Report from Cape Fear Collective highlights wage inequality and lack of affordable housing
WILMINGTON, N.C. (WECT) - A new report from Cape Fear Collective, with support from the Kate B. Reynolds Charitable Trust, details a “tale of two economies” in our region.
The report, which can be viewed here, found home ownership is out of reach for many workers and details severe wage inequality in the region, particularity for women of color. Researchers spent a year studying the region to better understand the economic challenges and opportunities.
“The key finding in the report is that while everyone has to work hard to make a living, we all have to pull ourselves up by our bootstraps, but not everybody has the same bootstraps,” said Cape Fear Collective Data Scientist Dante Haywood. “Some have paracords with a pulley and an anchor so if you fall down you’re not going to fall off a cliff but for other people, your bootstraps don’t fill in all the eyelets on your boots or they may be a little short and it becomes hard to get ahead. That’s what the finding of the report is.
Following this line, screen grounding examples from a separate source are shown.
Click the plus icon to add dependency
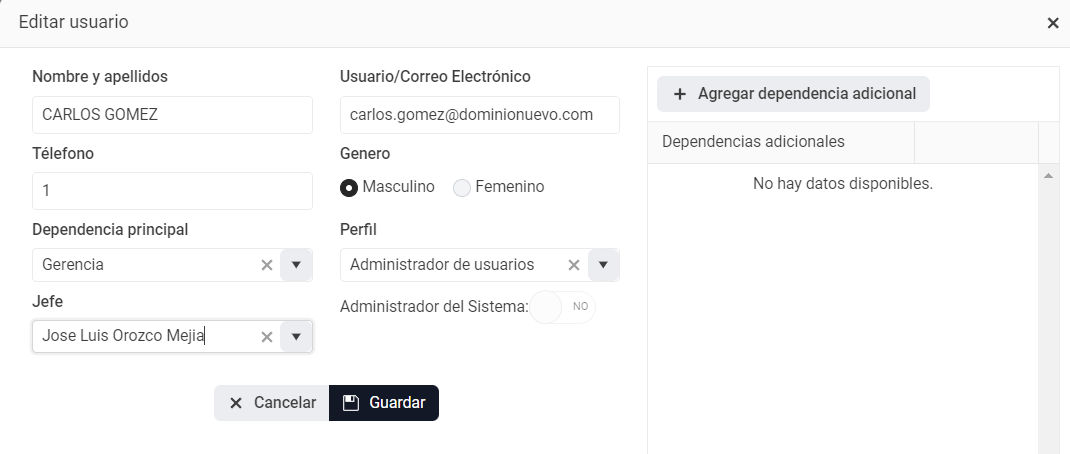 click(x=680, y=94)
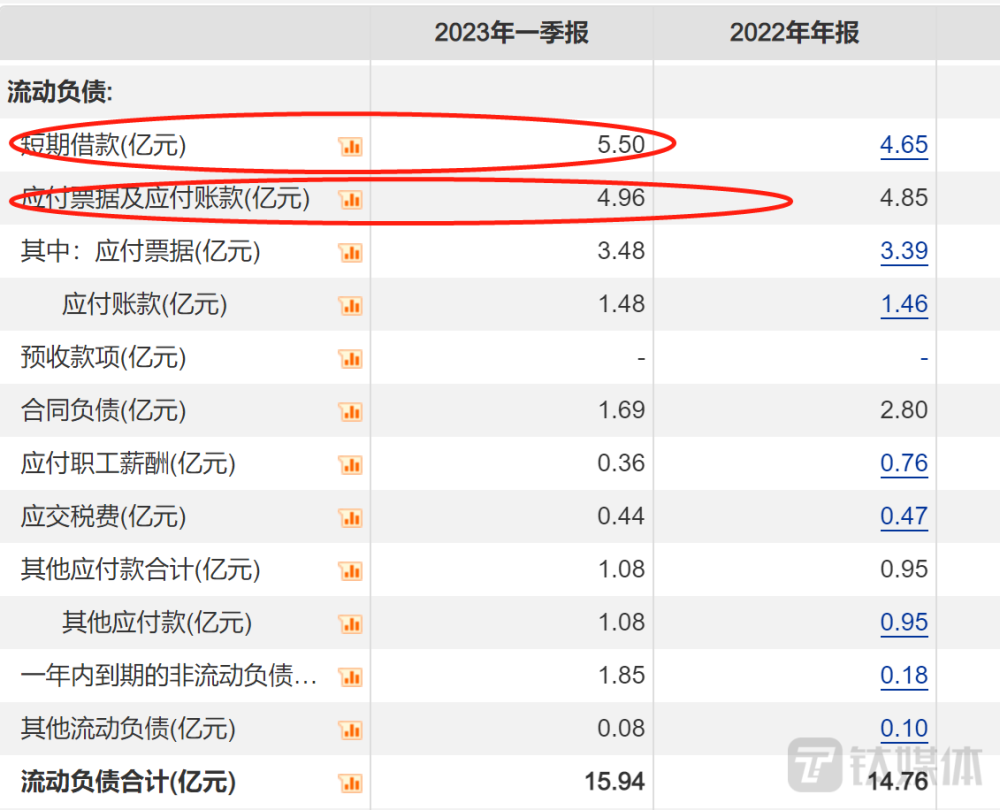Open the 0.76 employee compensation link
1000x810 pixels.
tap(904, 464)
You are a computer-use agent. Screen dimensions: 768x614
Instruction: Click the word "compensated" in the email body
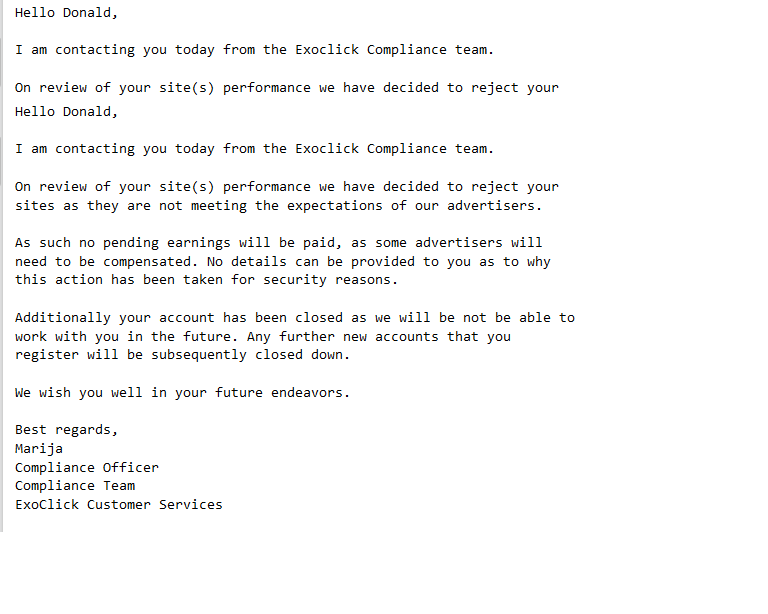(x=146, y=262)

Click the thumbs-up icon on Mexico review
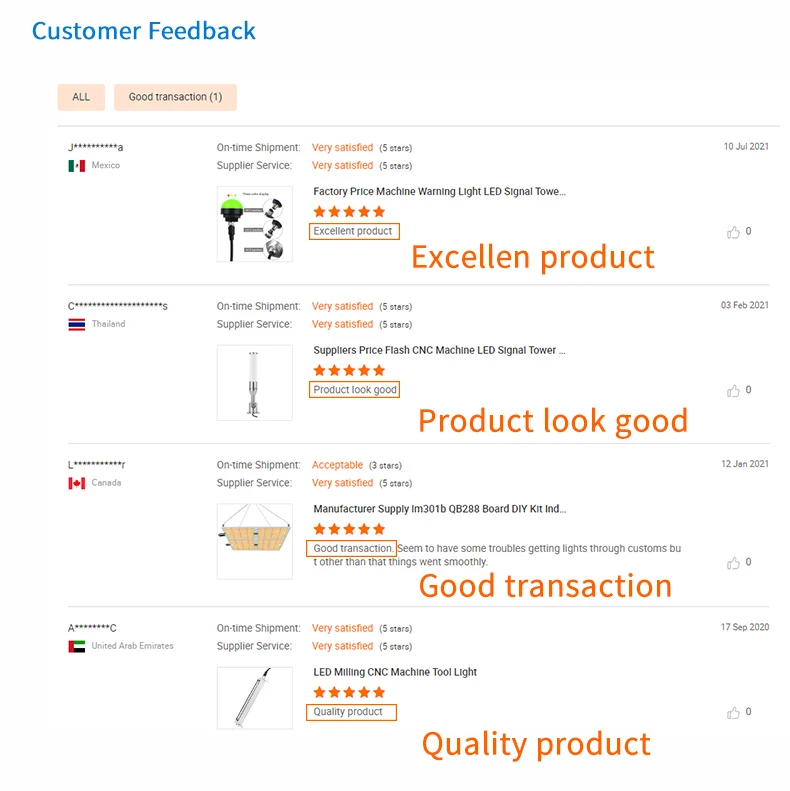click(x=733, y=232)
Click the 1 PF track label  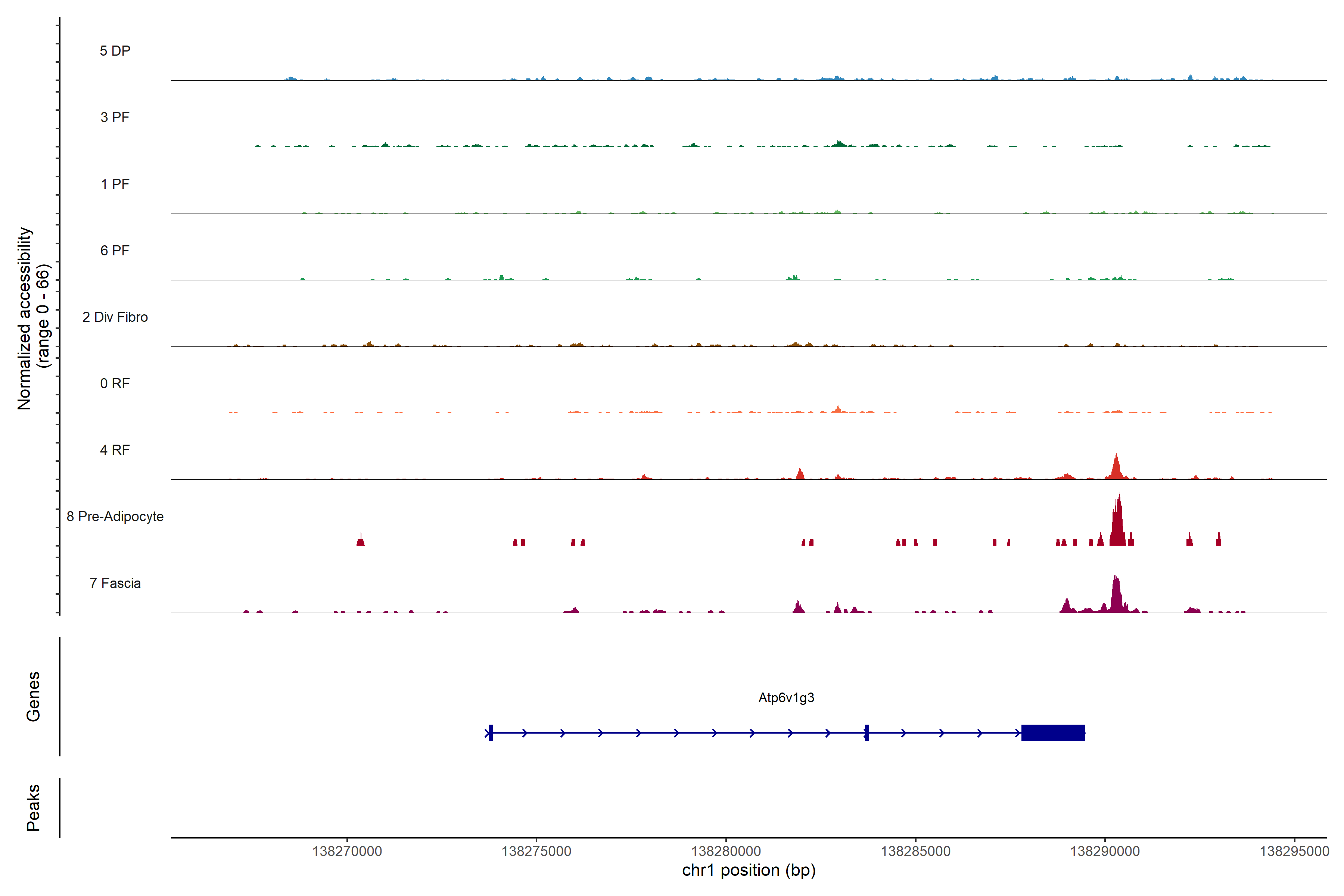(x=115, y=184)
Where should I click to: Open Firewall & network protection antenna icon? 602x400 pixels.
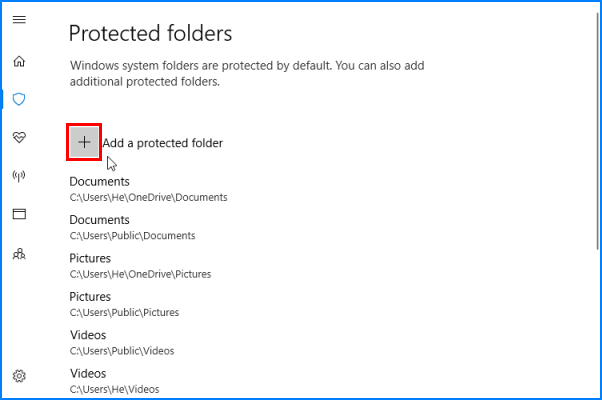pos(19,176)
We have to look inclusively to understand how we can help different communities in different ways.”
Haywood also discussed the findings that show people of color, especially women, earn significantly less than their white counterparts.
“We see across the counties the gender wage gap is as much as $20,000 between a female of color and the average white male and there is still an income gap for white females as well,” he said.
Cape Fear Collective hopes to use the report to work with nonprofits to inform programs that will help address these issues.
“We are not too naïve to think that poverty is going to disappear,” said Haywood. “We just want there to be progress and from the report what we found was there hasn’t been that much progress, especially in the black, indigenous and people of color community within the area. We want to enliven the conversation and have these conversations with people because they might not be happening.”
The report also details discrimination faced by job seekers with a criminal record.
“Economic status and upward mobility are at the heart of solving some of the most perplexing problems we face today,” said Patrick Brien, CEO of Cape Fear Collective. “Without an inclusive lens, standard economic indicators do not paint a clear picture of life in the Cape Fear region. Economic inequality and low wages are not providing the means for everyday people to thrive and enjoy all the region has to offer.”